Le blues des cow-boys du schiste américain
Par Lucas Mediavilla,
 
 
 
 
Sur les 10 900 nouveaux puits prévus en 2020 aux Etats-Unis, seuls 5 100 pourraient finalement être forés, selon Rystad Energy.

Lourdement endettés, les producteurs américains de pétrole de schiste subissent le plongeon des cours de l'or noir, à leur plus bas niveau depuis près de dix-huit ans.

Au Texas, si les chevalets de pompage ne sont pas encore à l'arrêt, les trépans et autres tubes de forage ont été remisés en espérant des jours meilleurs. Dans le Bassin permien, vaste zone s'étendant à l'ouest de l'Etat et devenue en 2019 la plus importante région de production d'hydrocarbures au monde, les cow-boys du schiste ont le moral en berne. En l'espace de trois semaines, les cours de l'or noir ont quasiment été divisés par deux. 

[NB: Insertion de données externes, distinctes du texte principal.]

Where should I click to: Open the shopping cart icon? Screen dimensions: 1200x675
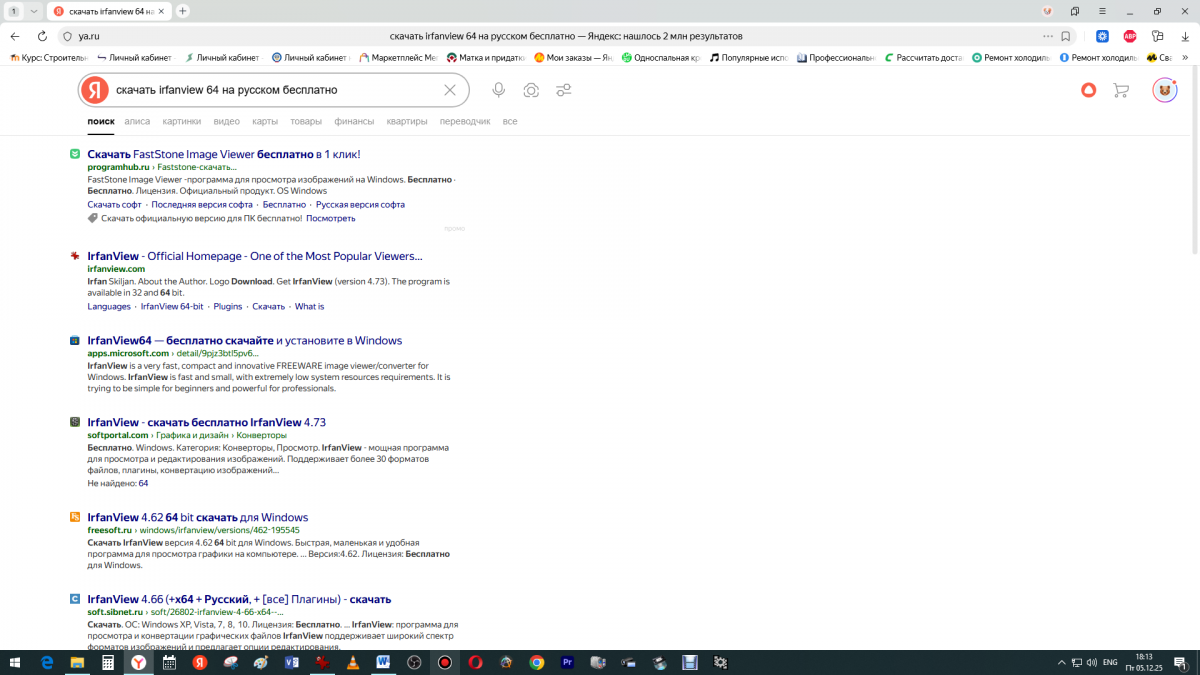click(x=1121, y=90)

La première secousse est venue de Chine, où la paralysie de l'activité a provoqué l'effondrement de la demande mondiale en pétrole. Puis c'est l'échec des négociations entre Moscou et Riyad pour réguler la production, le 7 mars dernier, qui a précipité les prix dans le vide. A moins de 27 dollars le baril pour le brent, les cours sont au plus bas depuis dix-huit ans.  

Une situation intenable pour bon nombre de compagnies pétrolières américaines qui ont fleuri ces dernières années en exploitant le filon du pétrole de schiste. Avec de tels prix, seules quelques-unes d'entre elles sont en mesure de couvrir ne serait-ce que leurs coûts d'exploitation. 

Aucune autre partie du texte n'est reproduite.